(Saved entries)
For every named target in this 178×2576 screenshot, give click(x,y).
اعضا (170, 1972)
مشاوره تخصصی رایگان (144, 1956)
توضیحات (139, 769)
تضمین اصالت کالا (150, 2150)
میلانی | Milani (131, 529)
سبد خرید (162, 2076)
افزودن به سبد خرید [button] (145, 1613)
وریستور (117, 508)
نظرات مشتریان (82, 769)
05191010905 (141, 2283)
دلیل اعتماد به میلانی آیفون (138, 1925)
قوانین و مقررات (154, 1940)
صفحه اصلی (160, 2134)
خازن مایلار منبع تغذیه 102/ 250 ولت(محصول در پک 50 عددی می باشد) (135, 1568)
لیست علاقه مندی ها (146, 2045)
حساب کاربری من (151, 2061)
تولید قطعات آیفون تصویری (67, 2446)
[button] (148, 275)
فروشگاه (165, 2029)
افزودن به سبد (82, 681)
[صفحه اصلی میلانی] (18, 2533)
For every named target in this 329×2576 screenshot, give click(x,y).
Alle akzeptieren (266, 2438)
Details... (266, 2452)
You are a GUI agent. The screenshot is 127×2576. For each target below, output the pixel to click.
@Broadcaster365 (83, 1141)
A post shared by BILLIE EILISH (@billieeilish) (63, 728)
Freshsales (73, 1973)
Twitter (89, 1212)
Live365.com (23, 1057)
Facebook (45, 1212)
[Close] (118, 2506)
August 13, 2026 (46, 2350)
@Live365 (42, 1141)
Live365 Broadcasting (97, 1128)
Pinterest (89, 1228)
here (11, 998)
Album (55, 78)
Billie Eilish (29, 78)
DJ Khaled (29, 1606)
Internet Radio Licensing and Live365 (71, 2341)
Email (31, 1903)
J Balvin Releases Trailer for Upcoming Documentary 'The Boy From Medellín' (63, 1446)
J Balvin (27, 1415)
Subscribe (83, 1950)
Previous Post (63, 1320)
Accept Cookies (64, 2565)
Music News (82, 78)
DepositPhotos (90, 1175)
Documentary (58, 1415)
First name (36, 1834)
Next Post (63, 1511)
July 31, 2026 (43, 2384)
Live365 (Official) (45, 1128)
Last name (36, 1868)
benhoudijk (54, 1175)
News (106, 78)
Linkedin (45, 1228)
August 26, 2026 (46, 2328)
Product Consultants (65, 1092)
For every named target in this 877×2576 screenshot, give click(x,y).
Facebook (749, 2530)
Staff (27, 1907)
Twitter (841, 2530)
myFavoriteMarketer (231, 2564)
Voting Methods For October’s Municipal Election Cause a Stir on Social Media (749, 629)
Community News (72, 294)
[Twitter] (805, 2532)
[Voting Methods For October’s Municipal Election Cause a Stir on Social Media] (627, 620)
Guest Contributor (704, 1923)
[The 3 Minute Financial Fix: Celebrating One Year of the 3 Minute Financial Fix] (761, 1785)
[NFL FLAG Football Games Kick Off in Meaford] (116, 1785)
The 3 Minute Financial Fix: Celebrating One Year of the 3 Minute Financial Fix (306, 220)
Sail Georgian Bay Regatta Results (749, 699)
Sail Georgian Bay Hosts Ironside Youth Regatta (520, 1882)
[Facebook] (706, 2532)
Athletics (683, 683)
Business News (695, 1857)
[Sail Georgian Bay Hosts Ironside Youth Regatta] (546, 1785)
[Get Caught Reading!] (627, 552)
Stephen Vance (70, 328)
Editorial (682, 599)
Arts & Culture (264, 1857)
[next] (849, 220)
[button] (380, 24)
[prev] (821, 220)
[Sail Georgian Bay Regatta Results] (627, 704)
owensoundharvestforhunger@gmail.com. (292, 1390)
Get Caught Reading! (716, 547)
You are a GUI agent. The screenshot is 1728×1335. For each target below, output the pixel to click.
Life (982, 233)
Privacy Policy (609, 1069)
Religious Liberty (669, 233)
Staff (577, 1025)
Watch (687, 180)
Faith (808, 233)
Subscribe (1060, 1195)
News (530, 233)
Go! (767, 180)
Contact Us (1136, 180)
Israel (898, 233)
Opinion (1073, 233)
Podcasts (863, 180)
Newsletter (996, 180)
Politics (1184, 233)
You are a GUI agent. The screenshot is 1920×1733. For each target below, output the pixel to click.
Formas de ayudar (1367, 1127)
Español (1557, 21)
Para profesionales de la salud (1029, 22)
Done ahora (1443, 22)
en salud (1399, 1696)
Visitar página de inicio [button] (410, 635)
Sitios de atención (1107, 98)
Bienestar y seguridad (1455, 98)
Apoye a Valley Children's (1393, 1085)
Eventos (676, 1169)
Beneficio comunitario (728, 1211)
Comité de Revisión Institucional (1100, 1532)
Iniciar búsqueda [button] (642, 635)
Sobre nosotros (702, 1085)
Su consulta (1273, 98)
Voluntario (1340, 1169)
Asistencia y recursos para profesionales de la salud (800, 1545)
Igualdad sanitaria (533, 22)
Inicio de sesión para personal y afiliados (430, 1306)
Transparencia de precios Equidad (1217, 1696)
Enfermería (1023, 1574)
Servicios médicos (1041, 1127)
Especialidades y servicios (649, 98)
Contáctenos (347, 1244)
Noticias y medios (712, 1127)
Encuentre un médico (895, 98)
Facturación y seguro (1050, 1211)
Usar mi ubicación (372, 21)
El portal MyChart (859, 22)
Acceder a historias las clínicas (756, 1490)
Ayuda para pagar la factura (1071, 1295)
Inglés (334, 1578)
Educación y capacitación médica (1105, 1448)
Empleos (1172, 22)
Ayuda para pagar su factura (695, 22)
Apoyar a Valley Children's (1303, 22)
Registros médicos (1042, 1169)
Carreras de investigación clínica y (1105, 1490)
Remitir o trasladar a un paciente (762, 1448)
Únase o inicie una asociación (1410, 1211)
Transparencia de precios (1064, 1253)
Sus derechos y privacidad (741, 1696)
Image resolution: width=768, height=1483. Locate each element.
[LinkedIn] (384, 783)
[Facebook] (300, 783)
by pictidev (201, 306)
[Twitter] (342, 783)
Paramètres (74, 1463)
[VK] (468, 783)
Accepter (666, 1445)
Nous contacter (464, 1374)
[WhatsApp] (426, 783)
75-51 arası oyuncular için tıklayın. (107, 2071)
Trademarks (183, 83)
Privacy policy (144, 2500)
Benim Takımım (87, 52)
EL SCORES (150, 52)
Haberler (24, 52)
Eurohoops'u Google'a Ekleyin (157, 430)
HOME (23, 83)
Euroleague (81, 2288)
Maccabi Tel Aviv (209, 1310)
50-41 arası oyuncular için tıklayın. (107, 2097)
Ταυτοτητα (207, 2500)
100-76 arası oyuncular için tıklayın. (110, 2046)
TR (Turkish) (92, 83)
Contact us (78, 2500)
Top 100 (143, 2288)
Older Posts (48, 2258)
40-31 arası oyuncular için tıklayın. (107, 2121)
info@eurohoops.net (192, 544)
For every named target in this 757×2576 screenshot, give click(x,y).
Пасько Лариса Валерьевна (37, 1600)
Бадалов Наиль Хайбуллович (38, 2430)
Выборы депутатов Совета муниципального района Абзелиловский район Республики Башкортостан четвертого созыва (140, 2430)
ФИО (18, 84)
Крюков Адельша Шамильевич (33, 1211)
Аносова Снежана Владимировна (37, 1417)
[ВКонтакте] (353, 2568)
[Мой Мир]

- TASK
Beginning at the line above with "DepositPhotos (90, 1175)" and finishing at the line with "[Twitter] (805, 2532)", return each line exactly and return nothing else.

- WRITTEN ANSWER
DepositPhotos (90, 1175)
Documentary (58, 1415)
First name (36, 1834)
Next Post (63, 1511)
July 31, 2026 (43, 2384)
Live365 (Official) (45, 1128)
Last name (36, 1868)
benhoudijk (54, 1175)
News (106, 78)
Linkedin (45, 1228)
August 26, 2026 (46, 2328)
Product Consultants (65, 1092)
For every named target in this 877×2576 screenshot, give click(x,y).
Facebook (749, 2530)
Staff (27, 1907)
Twitter (841, 2530)
myFavoriteMarketer (231, 2564)
Voting Methods For October’s Municipal Election Cause a Stir on Social Media (749, 629)
Community News (72, 294)
[Twitter] (805, 2532)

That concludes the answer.